── Source passage

To illustrate some of the differences that can affect the performance of the environment, we take a look at the design of two POWER 740 models. In the sequence, we make a brief comparison between the POWER 740 and the POWER 770, and finally between two models of the POWER 770.
 
Note: The next examples are only intended to demonstrate how the designs and architectures of the different machines can affect the system performance. For other types of machines, make sure you read the Technical Overview and Introduction documentation for that specific model, available on the IBM Hardware Information Center at:
http://pic.dhe.ibm.com/infocenter/powersys/v3r1m5/index.jsp
2.3.1 POWER 740 8205-E6B logical data flow
Figure 2-12 on page 28 presents the logical data flow of the 8205-E6B (POWER 740), one of the smaller models of the POWER7 family.
Figure 2-12 POWER 740 8205-E6B - Logic unit flow
The 8205-E6B has two POWER7 chips, each with two GX controllers (GX0 and GX1) connected to the GX++ slots 1 and 2 and to the internal P5-IOC2 controller. The two GX++ bus slots provide 20 Gbps bandwidth for the expansion units while the P5-IOC2 limits the bandwidth of the internal slots to 10 GBps only. Further, the GX++ Slot 1 can connect both an additional P5-IOC2 controller and external expansion units at the same time, sharing its bandwidth, while GX++ Slot 2 only connects to external expansion units.

────
── Excerpted data

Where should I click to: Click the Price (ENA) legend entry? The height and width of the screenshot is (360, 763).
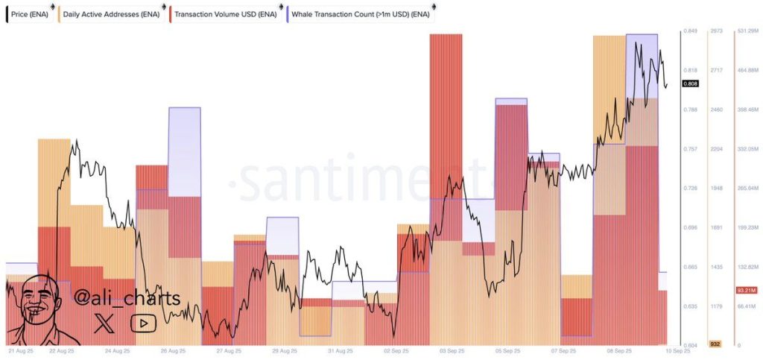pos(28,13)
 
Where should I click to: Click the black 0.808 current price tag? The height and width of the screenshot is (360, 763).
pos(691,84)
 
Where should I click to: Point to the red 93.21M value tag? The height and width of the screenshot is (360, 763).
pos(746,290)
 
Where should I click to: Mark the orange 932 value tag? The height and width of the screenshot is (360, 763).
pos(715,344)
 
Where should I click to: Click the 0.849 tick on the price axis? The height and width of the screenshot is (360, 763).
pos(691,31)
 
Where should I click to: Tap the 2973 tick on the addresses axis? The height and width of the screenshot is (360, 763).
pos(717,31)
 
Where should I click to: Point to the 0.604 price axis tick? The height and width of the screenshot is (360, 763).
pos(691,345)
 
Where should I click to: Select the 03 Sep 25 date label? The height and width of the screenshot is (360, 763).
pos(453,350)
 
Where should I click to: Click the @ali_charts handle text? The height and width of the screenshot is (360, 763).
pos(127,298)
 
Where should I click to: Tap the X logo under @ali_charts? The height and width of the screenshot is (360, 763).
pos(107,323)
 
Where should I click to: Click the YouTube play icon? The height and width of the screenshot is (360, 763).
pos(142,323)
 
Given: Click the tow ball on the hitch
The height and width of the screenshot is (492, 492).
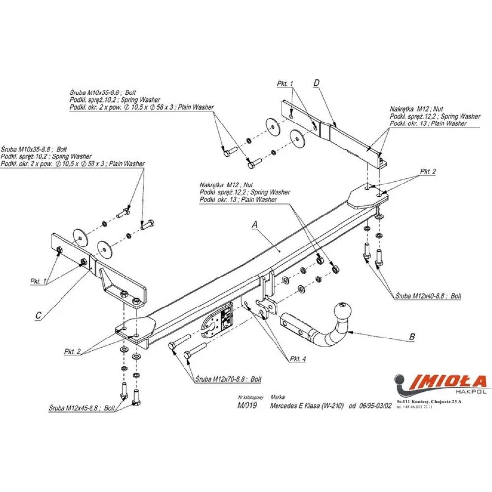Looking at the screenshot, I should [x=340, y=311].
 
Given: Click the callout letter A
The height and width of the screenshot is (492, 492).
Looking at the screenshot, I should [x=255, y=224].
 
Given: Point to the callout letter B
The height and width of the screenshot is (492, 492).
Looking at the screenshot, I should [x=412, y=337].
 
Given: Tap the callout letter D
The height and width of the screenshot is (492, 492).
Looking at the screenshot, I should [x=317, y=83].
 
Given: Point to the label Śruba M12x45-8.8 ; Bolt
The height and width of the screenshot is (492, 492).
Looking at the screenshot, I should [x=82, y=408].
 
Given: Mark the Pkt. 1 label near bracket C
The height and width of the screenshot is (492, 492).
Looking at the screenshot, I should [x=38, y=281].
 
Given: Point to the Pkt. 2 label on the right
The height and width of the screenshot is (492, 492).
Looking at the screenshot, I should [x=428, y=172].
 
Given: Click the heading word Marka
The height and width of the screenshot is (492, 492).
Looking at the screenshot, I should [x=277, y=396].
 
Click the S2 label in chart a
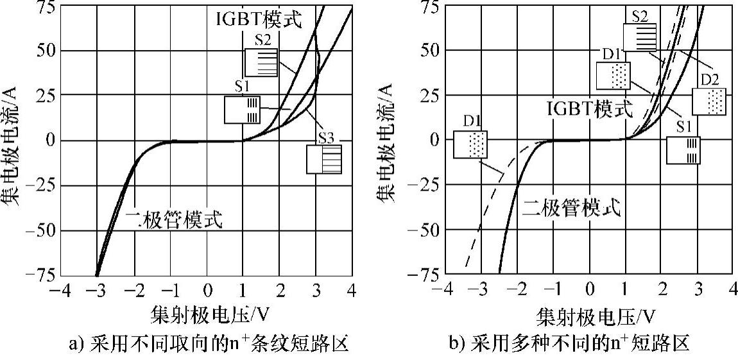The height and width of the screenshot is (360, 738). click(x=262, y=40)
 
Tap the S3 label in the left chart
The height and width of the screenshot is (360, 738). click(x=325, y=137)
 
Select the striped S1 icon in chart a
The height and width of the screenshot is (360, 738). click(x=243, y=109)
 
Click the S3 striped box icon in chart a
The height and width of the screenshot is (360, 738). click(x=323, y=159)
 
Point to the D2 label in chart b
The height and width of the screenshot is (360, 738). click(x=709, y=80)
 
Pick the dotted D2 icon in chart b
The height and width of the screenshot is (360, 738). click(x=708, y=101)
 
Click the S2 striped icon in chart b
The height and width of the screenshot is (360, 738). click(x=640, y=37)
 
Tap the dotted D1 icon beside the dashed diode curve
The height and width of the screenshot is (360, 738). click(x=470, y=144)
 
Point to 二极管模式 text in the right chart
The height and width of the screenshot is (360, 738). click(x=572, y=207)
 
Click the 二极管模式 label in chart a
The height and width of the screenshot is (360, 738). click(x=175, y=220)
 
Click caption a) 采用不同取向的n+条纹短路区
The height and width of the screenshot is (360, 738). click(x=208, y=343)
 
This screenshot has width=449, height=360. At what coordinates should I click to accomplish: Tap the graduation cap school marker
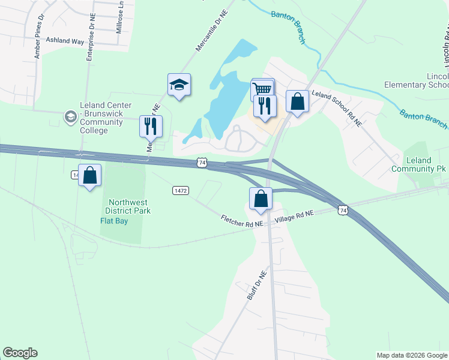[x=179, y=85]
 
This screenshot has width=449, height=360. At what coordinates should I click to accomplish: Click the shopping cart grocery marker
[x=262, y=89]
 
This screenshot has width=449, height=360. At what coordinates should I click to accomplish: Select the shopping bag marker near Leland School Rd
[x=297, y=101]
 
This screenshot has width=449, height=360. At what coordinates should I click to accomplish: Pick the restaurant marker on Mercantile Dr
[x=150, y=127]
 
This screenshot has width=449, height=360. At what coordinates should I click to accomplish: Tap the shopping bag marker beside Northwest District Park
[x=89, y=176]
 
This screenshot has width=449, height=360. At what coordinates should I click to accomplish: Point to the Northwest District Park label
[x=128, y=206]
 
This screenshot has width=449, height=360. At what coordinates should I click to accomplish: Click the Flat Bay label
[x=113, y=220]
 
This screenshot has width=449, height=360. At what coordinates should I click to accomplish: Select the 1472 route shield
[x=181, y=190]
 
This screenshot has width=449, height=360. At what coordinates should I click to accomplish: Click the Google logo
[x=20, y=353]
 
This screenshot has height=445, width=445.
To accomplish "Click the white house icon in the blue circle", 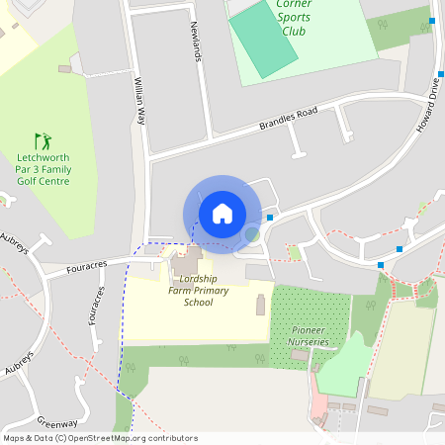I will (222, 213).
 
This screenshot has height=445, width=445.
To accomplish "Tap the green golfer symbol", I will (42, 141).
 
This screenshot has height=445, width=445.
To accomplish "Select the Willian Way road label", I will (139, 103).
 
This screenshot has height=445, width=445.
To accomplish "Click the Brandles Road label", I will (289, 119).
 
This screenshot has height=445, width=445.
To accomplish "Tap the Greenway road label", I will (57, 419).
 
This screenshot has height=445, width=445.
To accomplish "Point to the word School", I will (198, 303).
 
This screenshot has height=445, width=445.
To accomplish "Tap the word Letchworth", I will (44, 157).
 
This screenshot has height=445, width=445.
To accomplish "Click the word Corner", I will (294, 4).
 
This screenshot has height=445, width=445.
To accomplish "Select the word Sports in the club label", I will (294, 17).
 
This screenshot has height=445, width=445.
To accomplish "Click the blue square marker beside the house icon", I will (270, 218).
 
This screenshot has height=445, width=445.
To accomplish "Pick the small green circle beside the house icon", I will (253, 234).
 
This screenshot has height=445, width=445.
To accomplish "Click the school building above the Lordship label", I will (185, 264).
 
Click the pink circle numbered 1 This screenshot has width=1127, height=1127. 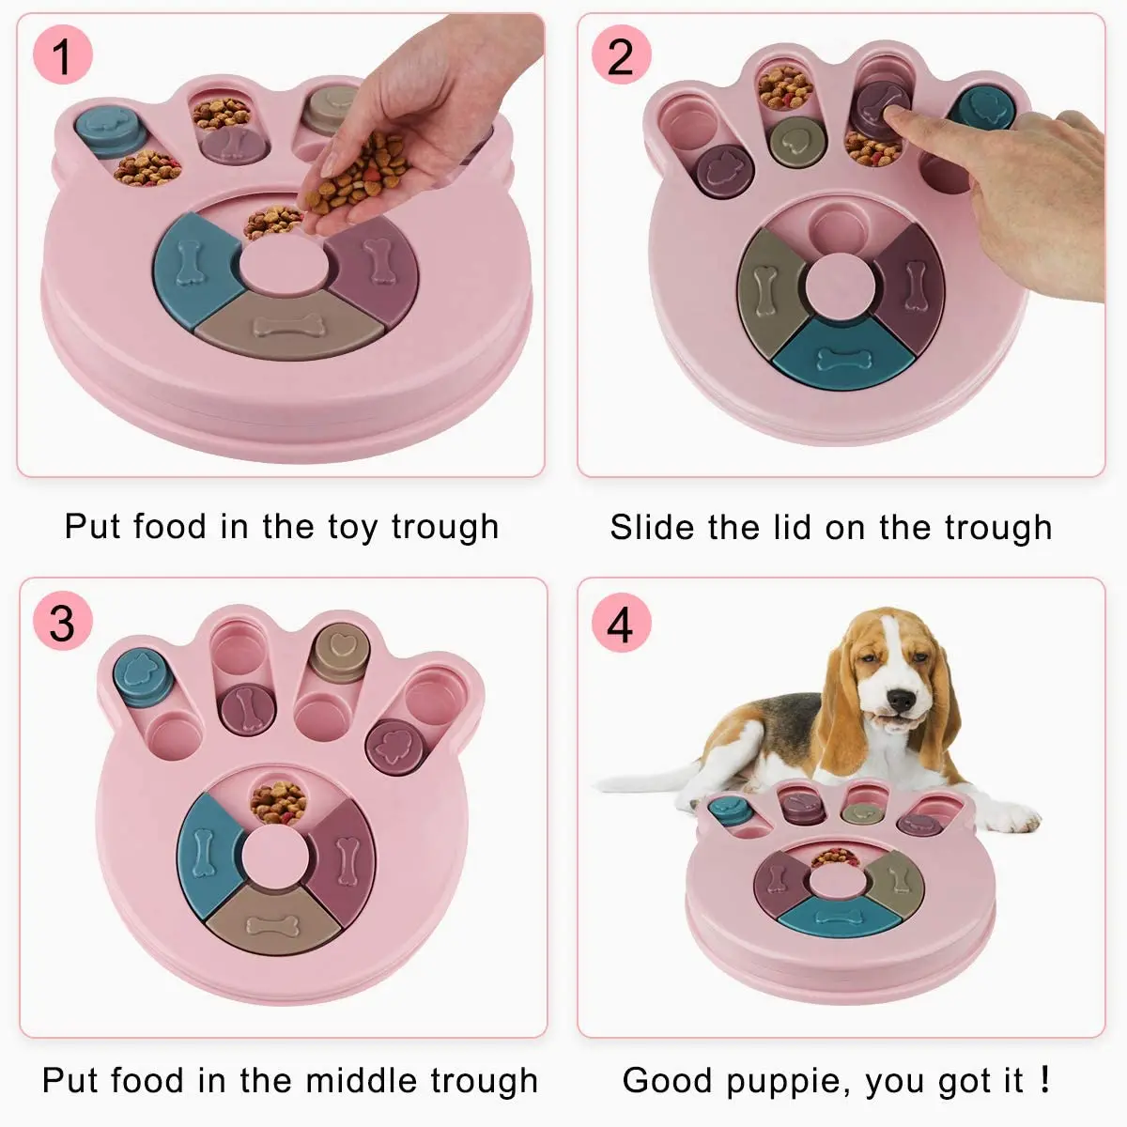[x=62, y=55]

────

• Exercise goal:
Copy verbatim the stretch of the POWER 740 passage above that begins at the words "To illustrate some" and stops after "the POWER 770.".

• Solution to the problem:
To illustrate some of the differences that can affect the performance of the environment, we take a look at the design of two POWER 740 models. In the sequence, we make a brief comparison between the POWER 740 and the POWER 770, and finally between two models of the POWER 770.